Split the image into R, G, B (and optionally YCbCr or HSV) channels and view each as grayscale. Real cameras have well-known color correlations driven by their Bayer-array sensors and demosaicing pipelines. AI generators learn approximations of these correlations, but rarely match them exactly. Look for: blue channel that's too clean, green channel that doesn't carry the expected luminance weight, mismatched grain across channels.

Noise residual (PRNU proxy)

Subtract a blurred version of the image from itself, leaving only high-frequency detail. Real cameras leave a structured sensor-noise fingerprint (Photo-Response Non-Uniformity — PRNU) that's statistically unique to each device. AI images either have no such fingerprint or have a learned, repetitive pattern that looks wrong under close inspection.
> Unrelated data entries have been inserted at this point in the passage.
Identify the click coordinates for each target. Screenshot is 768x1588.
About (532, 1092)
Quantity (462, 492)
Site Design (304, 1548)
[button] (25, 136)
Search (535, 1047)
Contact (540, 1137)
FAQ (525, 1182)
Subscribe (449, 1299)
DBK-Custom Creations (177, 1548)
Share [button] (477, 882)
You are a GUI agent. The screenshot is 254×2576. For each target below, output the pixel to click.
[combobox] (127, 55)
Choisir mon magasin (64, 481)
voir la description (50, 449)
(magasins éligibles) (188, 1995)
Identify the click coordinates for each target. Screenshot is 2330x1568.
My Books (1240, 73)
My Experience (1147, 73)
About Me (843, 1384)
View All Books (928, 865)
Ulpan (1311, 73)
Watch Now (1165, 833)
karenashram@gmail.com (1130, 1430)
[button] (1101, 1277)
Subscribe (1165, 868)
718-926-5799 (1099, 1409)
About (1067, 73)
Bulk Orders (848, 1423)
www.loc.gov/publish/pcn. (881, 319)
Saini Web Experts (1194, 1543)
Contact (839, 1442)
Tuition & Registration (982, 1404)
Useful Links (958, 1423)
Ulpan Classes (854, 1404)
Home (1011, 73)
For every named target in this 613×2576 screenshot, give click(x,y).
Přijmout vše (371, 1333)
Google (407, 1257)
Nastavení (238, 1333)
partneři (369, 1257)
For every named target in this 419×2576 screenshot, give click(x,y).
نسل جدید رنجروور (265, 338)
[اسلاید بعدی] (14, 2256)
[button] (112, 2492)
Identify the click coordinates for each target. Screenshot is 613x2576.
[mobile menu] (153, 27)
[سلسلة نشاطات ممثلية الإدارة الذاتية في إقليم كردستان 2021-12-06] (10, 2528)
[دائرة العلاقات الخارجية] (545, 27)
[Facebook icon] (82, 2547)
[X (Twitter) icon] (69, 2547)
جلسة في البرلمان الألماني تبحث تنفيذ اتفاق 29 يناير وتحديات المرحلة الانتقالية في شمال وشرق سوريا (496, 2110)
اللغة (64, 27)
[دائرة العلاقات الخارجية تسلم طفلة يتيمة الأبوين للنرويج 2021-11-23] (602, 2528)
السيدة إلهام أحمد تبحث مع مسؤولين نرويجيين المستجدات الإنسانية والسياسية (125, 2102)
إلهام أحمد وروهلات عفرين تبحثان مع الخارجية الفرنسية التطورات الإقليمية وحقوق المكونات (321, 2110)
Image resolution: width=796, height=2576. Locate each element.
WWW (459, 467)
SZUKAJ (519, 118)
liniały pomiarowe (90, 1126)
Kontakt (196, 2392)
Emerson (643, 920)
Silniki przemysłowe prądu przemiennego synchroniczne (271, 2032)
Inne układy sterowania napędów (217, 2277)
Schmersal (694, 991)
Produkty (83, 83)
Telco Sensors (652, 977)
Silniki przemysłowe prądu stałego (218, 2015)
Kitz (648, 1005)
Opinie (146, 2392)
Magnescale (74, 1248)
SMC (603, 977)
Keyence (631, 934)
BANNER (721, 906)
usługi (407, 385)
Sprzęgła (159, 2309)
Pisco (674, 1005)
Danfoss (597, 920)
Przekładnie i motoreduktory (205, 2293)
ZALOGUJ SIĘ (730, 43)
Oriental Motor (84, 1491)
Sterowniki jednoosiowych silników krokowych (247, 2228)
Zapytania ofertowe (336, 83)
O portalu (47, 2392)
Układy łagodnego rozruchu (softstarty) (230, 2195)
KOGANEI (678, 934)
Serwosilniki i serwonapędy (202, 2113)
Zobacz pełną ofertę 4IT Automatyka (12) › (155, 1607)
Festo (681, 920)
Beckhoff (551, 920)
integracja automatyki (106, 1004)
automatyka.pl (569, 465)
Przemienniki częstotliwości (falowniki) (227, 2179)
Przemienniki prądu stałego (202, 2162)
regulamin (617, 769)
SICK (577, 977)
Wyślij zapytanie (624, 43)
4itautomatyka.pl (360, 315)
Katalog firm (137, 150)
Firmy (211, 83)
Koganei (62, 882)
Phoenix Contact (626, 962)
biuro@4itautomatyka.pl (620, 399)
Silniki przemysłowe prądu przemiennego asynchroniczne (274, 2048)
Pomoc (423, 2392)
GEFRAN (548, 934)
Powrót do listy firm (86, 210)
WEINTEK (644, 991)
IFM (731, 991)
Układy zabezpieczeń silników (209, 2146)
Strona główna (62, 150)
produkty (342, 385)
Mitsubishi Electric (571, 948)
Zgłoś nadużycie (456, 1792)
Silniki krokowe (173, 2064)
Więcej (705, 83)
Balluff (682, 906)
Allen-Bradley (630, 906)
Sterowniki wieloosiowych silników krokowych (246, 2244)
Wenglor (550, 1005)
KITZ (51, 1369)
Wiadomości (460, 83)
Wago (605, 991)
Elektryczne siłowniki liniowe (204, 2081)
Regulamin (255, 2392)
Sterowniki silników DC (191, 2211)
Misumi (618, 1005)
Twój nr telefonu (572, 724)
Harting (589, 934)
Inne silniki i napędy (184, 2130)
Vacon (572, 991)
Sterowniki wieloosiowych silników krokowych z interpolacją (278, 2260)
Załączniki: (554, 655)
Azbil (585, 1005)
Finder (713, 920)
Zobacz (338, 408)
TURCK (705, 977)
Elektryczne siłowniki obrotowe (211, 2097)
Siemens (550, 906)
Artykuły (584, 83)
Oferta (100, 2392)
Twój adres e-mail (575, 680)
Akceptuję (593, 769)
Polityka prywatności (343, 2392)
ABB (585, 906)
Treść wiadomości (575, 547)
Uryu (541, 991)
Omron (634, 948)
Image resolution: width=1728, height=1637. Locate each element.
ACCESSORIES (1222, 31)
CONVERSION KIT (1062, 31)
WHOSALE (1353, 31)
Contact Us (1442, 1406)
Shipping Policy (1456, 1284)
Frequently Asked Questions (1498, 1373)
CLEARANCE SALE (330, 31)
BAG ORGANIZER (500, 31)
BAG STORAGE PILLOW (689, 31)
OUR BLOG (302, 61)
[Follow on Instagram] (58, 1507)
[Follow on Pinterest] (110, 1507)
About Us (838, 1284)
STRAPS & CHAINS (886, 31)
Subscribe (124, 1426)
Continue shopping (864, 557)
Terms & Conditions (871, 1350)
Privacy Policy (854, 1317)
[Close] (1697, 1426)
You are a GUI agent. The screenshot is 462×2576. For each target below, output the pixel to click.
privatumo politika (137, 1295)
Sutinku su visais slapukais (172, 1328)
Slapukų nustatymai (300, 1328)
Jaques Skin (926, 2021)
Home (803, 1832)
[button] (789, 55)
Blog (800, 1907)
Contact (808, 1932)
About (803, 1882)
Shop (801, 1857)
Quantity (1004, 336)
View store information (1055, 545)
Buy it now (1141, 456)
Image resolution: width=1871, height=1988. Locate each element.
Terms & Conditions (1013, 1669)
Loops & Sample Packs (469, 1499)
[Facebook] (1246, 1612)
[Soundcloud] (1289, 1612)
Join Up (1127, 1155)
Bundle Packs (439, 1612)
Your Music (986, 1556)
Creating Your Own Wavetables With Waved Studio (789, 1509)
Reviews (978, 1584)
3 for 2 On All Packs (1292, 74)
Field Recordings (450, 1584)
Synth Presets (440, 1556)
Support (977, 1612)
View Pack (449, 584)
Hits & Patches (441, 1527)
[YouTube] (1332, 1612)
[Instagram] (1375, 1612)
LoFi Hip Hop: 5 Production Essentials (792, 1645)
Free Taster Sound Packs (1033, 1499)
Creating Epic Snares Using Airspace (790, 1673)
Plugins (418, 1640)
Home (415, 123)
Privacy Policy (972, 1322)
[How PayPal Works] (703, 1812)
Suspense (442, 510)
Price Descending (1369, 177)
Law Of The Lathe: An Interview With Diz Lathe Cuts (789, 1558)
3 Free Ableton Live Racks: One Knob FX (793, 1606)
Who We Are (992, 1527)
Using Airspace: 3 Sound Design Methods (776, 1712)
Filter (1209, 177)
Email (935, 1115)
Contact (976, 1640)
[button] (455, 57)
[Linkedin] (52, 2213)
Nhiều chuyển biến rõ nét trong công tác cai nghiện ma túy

The signal that beats them all: C2PA

When an image is signed under the C2PA standard (OpenAI DALL-E 3, Adobe Firefly, Sony cameras, BBC News), the signature is cryptographic. It either verifies or it doesn't — no heuristics involved. We read C2PA before running any forensic transforms, because nothing else matches its reliability.

C2PA isn't universal yet. Older AI images and most consumer cameras don't carry it. But the trajectory is clear: in three years, the question will be "is this signed?" not "is this AI?"

Why combined evidence beats any single classifier

A binary classifier outputs one number. An ensemble of forensic signals outputs five or six, each visualizable. The combined signal is harder to evade — adversarial editing that defeats ELA usually doesn't fix the FFT spectrum; adding sensor noise to fool PRNU doesn't restore correct channel statistics. This is why our detector shows you every signal: not for vanity, but because the breakdown is the moat.

What you can't detect

  • AI images that have been re-photographed off a screen — analog attacks defeat most digital forensics.
  • AI output that's been heavily edited and re-saved through a full processing pipeline.
  • Latest-generation outputs at small resolutions — the artifacts get quieter as compute scales.

The honest framing: forensic detection raises the cost of generating undetectable AI images. It doesn't make them impossible. The long-term answer is provenance, not detection.